O Pix Pensão, novo mecanismo de transferência automática de pensão alimentícia entre contas bancárias, foi instituído por legislação aprovada pelo Congresso Nacional e sancionada pelo governo federal. A chamada Lei Pix Pensão Alimentícia altera o Código de Processo Civil para permitir que valores definidos em decisão judicial sejam movimentados diretamente entre instituições financeiras. Com isso, o valor mensal estipulado pelo juiz pode ser debitado automaticamente da conta do devedor e creditado na conta da beneficiária ou do responsável legal, sem depender da iniciativa de quem paga.

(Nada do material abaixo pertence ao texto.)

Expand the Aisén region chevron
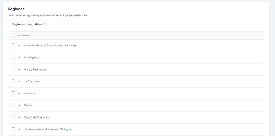This screenshot has height=136, width=275. pos(19,46)
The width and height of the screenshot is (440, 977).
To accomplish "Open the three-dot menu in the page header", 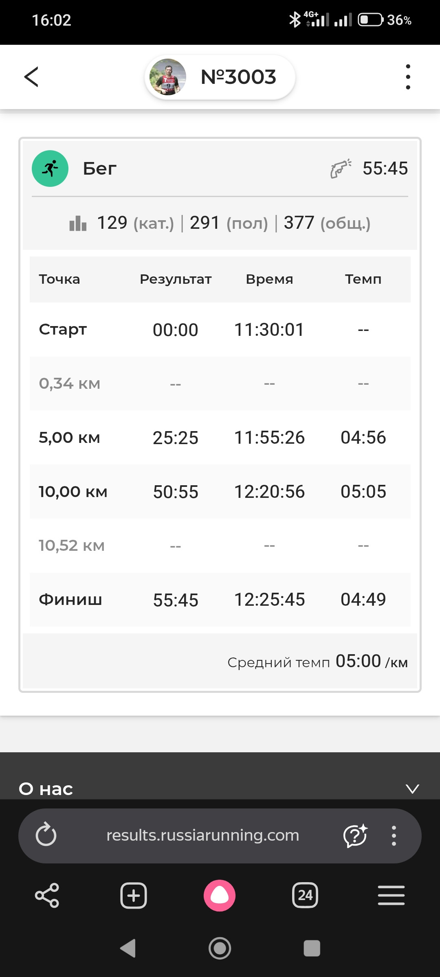I will tap(408, 77).
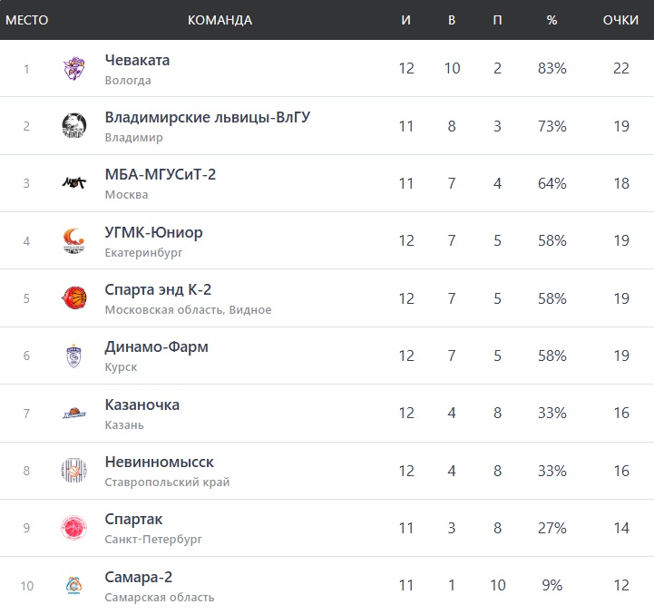Screen dimensions: 654x614
Task: Click the КОМАНДА column header
Action: tap(220, 20)
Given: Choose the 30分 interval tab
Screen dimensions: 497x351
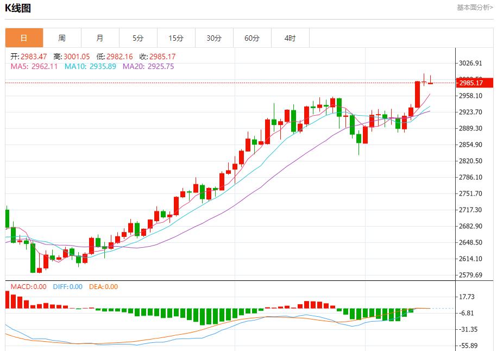Looking at the screenshot, I should coord(214,38).
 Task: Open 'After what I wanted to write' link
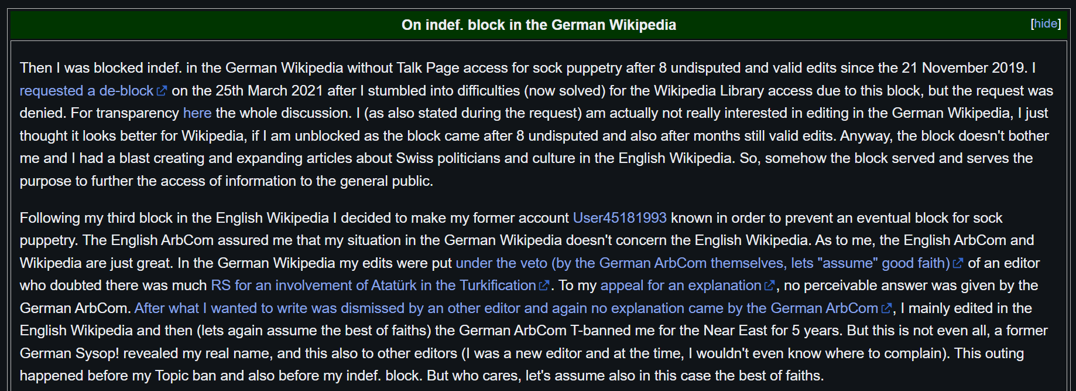coord(506,308)
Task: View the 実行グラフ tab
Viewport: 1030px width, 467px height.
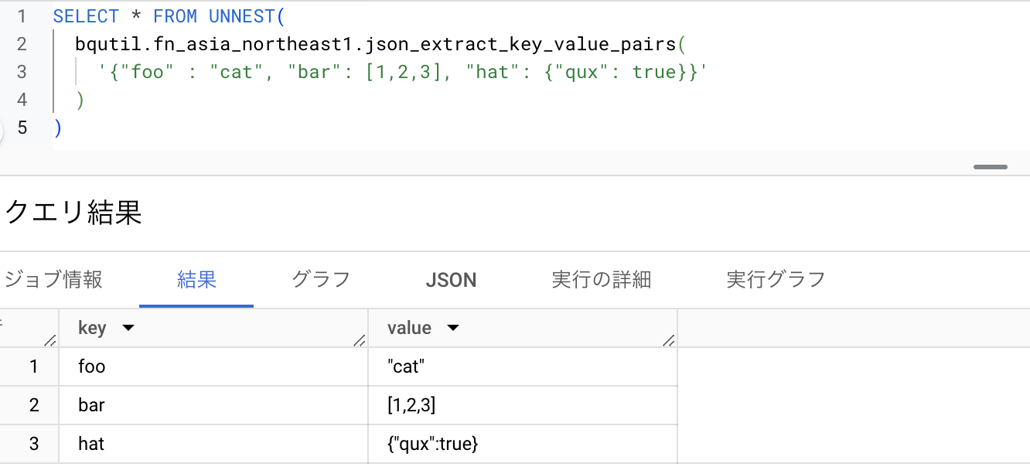Action: pyautogui.click(x=776, y=279)
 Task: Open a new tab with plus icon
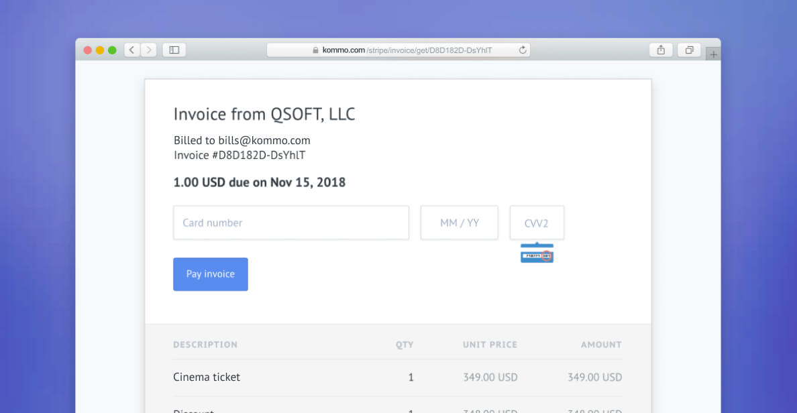713,54
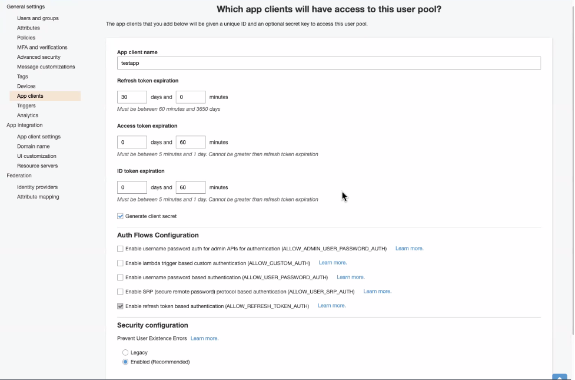
Task: Click the blue scroll-to-top arrow button
Action: [x=559, y=377]
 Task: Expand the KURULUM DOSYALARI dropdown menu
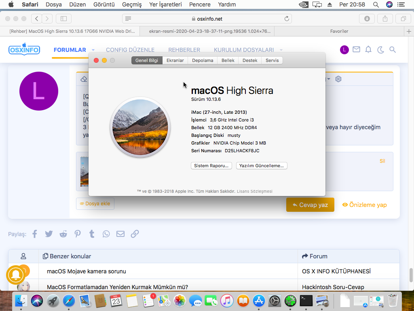pos(281,50)
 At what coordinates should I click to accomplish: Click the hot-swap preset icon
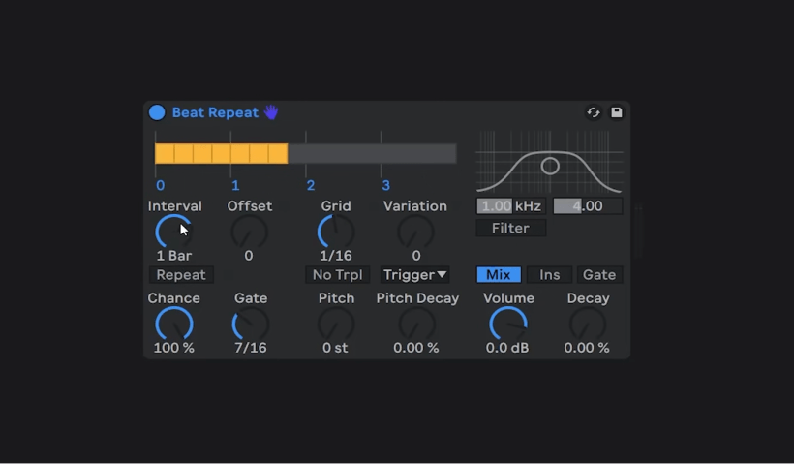coord(594,112)
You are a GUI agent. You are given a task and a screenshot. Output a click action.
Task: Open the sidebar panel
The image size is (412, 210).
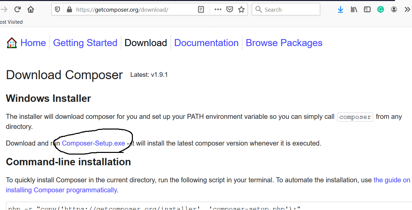[367, 9]
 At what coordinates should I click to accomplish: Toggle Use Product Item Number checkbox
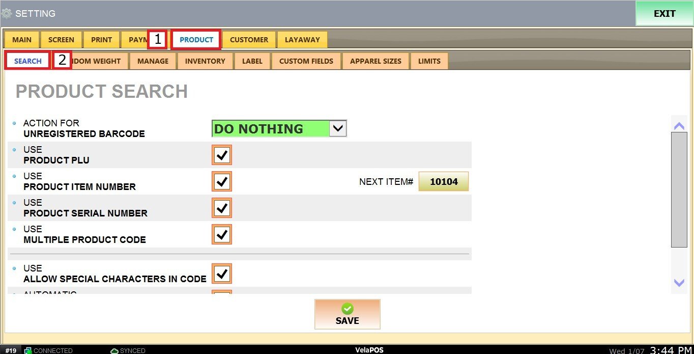tap(222, 181)
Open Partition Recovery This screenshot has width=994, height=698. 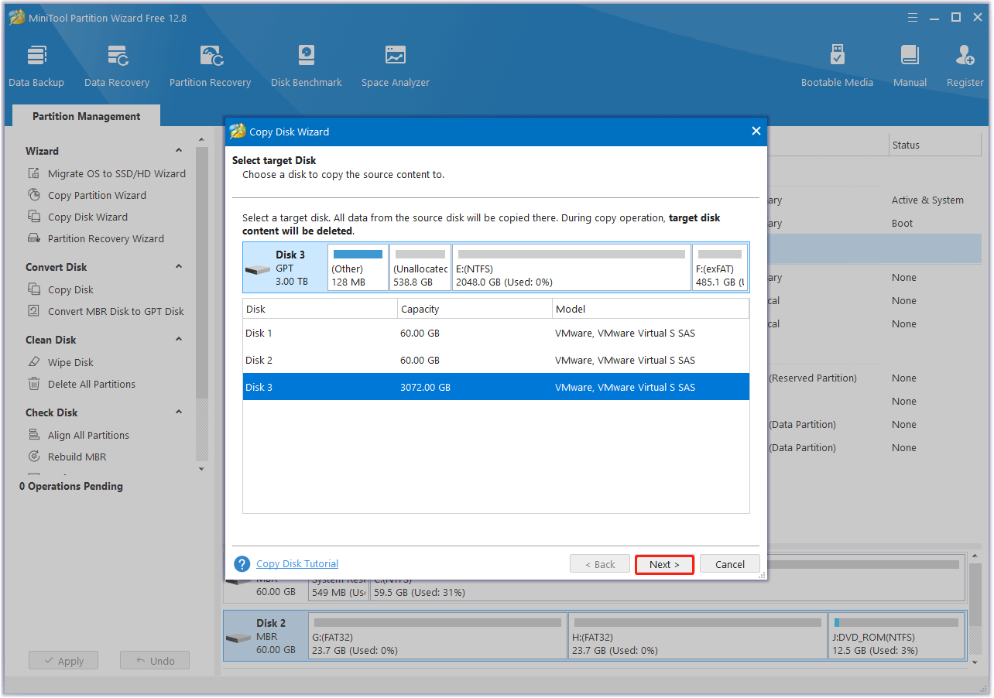pyautogui.click(x=210, y=63)
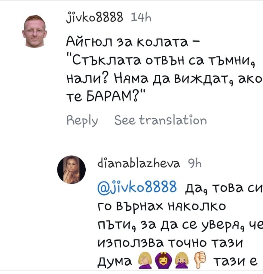This screenshot has height=274, width=263.
Task: Open jivko8888's profile picture
Action: coord(35,32)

Antes da mudança, o pagamento dependia exclusivamente da ação voluntária do devedor, fosse por transferência manual, boleto ou desconto em folha de pagamento, no caso de assalariados. Agora, a transferência automática passa a ser possível a partir de uma ordem judicial. Quem recebe não precisa abrir uma conta específica para usar o mecanismo, bastando que a conta de destino pertença a uma instituição financeira regulada pelo Banco Central e esteja indicada no processo judicial.
Diferentemente de um Pix comum, que pode ser cancelado pelo titular a qualquer momento, no caso da pensão alimentícia isso não é possível, já que, por se tratar de uma decisão judicial, a interrupção ou modificação do pagamento só ocorre mediante nova determinação do juiz. Toda a operacionalização é feita eletronicamente pelo sistema bancário, sob regulação do Banco Central do Brasil.
Podem solicitar o benefício, a qualquer momento do cumprimento da sentença, as beneficiárias de pensão alimentícia estabelecida por decisão judicial ou acordo homologado pela Justiça. Também têm direito mães ou responsáveis legais que detenham a guarda de crianças e adolescentes beneficiários, além de pessoas que já possuam título executivo judicial definindo a obrigação alimentar. O acesso acontece por meio do próprio processo judicial em que a pensão foi definida, e a beneficiária precisa solicitar ao juiz da causa, por meio de advogada, Defensoria Pública ou Ministério Público, que a cobrança passe a ser feita pela transferência automática.
Também é necessário informar nos autos os dados bancários, incluindo agência, conta e chave Pix cadastrada, tanto de quem recebe quanto de quem deve pagar. Depois disso, o juiz expede uma ordem eletrônica para que o sistema bancário agende o débito recorrente na data estabelecida para o pagamento.
A legislação também prevê mecanismos de garantia para assegurar o cumprimento da obrigação. Caso a conta indicada não tenha saldo suficiente no dia do vencimento, o sistema bancário aplica a indisponibilidade de ativos financeiros do devedor em outras contas ou aplicações, limitada ao valor exato da parcela devida. Assim que houver saldo disponível, a quantia é retida e transferida para a beneficiária. O não pagamento continua sujeito às sanções legais já previstas, como protesto em cartório, inscrição em cadastros de inadimplentes e prisão civil do devedor.
Quem precisar de auxílio jurídico gratuito para dar entrada no pedido pode buscar a Defensoria Pública dos estados e do Distrito Federal, além dos Núcleos de Prática Jurídica de faculdades de Direito, que oferecem atendimento a pessoas em situação de vulnerabilidade econômica, ainda que esse não seja o único critério de acesso ao serviço. Para saber se está enquadrado nos critérios de defesa gratuita, o interessado deve procurar diretamente a Defensoria Pública do seu estado ou do Distrito Federal.